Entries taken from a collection
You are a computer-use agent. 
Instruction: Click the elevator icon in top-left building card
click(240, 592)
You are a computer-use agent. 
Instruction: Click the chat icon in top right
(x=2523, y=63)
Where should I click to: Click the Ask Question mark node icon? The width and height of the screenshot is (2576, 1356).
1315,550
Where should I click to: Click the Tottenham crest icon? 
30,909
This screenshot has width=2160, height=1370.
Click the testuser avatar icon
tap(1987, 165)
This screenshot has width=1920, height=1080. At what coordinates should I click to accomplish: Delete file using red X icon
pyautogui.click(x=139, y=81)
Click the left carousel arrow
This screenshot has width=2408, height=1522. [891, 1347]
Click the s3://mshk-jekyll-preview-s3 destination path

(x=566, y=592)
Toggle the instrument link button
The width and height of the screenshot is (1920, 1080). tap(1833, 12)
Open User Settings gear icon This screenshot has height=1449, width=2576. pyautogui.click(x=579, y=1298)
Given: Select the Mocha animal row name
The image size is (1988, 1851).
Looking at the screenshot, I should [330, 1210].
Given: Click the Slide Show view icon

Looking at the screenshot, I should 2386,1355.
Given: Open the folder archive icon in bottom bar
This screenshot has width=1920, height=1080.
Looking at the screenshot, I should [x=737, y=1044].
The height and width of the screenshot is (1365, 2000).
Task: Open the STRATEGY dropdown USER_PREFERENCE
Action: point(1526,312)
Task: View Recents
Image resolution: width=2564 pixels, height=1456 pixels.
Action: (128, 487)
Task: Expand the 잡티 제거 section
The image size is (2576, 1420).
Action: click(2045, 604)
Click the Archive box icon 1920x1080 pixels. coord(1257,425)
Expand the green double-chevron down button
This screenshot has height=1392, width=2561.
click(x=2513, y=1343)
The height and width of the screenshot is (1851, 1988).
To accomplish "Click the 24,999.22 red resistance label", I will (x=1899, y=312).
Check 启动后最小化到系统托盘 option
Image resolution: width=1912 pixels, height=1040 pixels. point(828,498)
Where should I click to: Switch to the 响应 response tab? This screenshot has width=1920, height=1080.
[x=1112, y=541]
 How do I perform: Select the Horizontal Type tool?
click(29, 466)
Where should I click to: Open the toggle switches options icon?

_Exercise brief_: Exact copies of every record above are required.

_The answer_:
You are a computer-use agent. 
Instruction: Click the elevator icon in top-left building card
click(240, 592)
You are a computer-use agent. 
Instruction: Click the chat icon in top right
(x=2523, y=63)
Where should I click to: Click the Ask Question mark node icon? The width and height of the screenshot is (2576, 1356).
1315,550
Where should I click to: Click the Tottenham crest icon? 
30,909
This screenshot has width=2160, height=1370.
Click the testuser avatar icon
tap(1987, 165)
This screenshot has width=1920, height=1080. At what coordinates should I click to accomplish: Delete file using red X icon
pyautogui.click(x=139, y=81)
Click the left carousel arrow
This screenshot has width=2408, height=1522. [891, 1347]
Click the s3://mshk-jekyll-preview-s3 destination path

(x=566, y=592)
Toggle the instrument link button
The width and height of the screenshot is (1920, 1080). tap(1833, 12)
Open User Settings gear icon This screenshot has height=1449, width=2576. pyautogui.click(x=579, y=1298)
Given: Select the Mocha animal row name
The image size is (1988, 1851).
Looking at the screenshot, I should [330, 1210].
Given: Click the Slide Show view icon

Looking at the screenshot, I should 2386,1355.
Given: Open the folder archive icon in bottom bar
This screenshot has width=1920, height=1080.
Looking at the screenshot, I should [x=737, y=1044].
The height and width of the screenshot is (1365, 2000).
Task: Open the STRATEGY dropdown USER_PREFERENCE
Action: point(1526,312)
Task: View Recents
Image resolution: width=2564 pixels, height=1456 pixels.
Action: (128, 487)
Task: Expand the 잡티 제거 section
The image size is (2576, 1420).
Action: click(2045, 604)
Click the Archive box icon 1920x1080 pixels. coord(1257,425)
Expand the green double-chevron down button
This screenshot has height=1392, width=2561.
click(x=2513, y=1343)
The height and width of the screenshot is (1851, 1988).
To accomplish "Click the 24,999.22 red resistance label", I will (x=1899, y=312).
Check 启动后最小化到系统托盘 option
Image resolution: width=1912 pixels, height=1040 pixels. point(828,498)
Where should I click to: Switch to the 响应 response tab? This screenshot has width=1920, height=1080.
[x=1112, y=541]
 How do I perform: Select the Horizontal Type tool?
click(29, 466)
Where should I click to: Open the toggle switches options icon?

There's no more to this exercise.